Work instructions – Whenever a line in the material below contains "computer", copy that line.

Record extracts –
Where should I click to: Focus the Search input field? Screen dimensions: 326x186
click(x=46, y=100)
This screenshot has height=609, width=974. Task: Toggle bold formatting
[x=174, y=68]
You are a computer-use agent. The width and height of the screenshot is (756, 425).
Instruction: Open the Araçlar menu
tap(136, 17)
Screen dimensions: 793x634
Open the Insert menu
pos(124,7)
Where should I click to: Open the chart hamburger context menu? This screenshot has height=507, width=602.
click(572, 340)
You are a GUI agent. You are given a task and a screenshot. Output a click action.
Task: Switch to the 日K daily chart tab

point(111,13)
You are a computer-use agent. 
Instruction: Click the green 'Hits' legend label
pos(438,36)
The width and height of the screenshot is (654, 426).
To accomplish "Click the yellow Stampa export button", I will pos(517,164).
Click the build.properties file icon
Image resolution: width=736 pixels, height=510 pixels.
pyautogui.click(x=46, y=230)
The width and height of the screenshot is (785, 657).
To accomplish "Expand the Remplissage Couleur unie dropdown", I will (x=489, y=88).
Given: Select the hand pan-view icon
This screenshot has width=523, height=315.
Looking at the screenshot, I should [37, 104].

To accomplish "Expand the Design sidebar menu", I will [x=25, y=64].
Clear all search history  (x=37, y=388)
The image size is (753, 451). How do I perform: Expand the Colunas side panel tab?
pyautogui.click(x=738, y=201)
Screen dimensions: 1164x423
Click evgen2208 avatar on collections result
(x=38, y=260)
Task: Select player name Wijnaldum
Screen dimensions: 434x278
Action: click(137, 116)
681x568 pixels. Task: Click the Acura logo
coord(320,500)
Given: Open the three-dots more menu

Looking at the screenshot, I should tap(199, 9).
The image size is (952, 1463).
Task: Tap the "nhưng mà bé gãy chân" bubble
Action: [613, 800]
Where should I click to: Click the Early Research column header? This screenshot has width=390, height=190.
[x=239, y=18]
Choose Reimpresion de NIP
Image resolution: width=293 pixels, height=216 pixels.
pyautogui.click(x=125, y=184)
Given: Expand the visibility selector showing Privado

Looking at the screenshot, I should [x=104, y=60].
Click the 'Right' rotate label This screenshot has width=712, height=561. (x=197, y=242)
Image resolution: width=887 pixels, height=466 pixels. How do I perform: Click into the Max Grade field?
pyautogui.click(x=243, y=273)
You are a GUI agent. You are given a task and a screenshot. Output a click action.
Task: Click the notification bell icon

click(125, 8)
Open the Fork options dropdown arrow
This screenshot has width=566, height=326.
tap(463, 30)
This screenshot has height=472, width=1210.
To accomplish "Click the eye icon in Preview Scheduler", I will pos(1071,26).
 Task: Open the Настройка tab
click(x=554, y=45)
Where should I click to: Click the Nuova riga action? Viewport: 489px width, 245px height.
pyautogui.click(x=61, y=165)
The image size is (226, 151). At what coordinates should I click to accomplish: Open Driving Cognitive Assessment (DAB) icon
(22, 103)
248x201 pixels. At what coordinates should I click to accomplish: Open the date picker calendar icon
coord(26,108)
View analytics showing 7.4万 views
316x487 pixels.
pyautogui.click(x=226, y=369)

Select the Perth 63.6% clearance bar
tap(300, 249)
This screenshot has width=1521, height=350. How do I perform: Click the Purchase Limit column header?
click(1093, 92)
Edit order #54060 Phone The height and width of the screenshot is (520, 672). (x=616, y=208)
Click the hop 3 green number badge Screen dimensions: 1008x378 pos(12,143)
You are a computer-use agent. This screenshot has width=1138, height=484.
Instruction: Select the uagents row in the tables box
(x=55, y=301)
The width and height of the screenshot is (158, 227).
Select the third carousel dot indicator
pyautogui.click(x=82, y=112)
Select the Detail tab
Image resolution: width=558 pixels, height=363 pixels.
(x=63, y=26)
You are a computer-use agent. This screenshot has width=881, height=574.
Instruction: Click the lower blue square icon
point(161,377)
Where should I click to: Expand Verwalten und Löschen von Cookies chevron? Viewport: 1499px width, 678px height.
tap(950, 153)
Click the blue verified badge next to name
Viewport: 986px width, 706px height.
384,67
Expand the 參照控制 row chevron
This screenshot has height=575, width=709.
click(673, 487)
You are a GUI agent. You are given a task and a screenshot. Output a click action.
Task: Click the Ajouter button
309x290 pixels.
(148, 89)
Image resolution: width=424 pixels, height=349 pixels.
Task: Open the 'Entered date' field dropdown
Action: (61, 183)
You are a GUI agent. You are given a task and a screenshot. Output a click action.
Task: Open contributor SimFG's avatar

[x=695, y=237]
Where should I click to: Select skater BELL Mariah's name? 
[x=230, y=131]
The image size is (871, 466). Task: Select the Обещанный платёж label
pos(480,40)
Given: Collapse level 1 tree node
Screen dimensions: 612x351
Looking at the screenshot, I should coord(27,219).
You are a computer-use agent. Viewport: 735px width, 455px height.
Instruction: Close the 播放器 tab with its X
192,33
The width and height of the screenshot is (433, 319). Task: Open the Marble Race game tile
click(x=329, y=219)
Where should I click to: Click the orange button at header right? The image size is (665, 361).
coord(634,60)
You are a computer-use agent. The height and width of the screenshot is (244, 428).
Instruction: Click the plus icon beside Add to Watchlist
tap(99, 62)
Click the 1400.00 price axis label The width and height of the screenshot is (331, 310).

Solution to this problem –
You are a computer-use agent. The width and height of the screenshot is (756, 425).
You are a computer-use agent. 
You are a computer-use agent. This screenshot has width=1138, height=484.
You are a computer-use agent. This screenshot has width=881, height=574.
You are a computer-use agent. Viewport: 735px width, 455px height.
You are a computer-use agent. The height and width of the screenshot is (244, 428).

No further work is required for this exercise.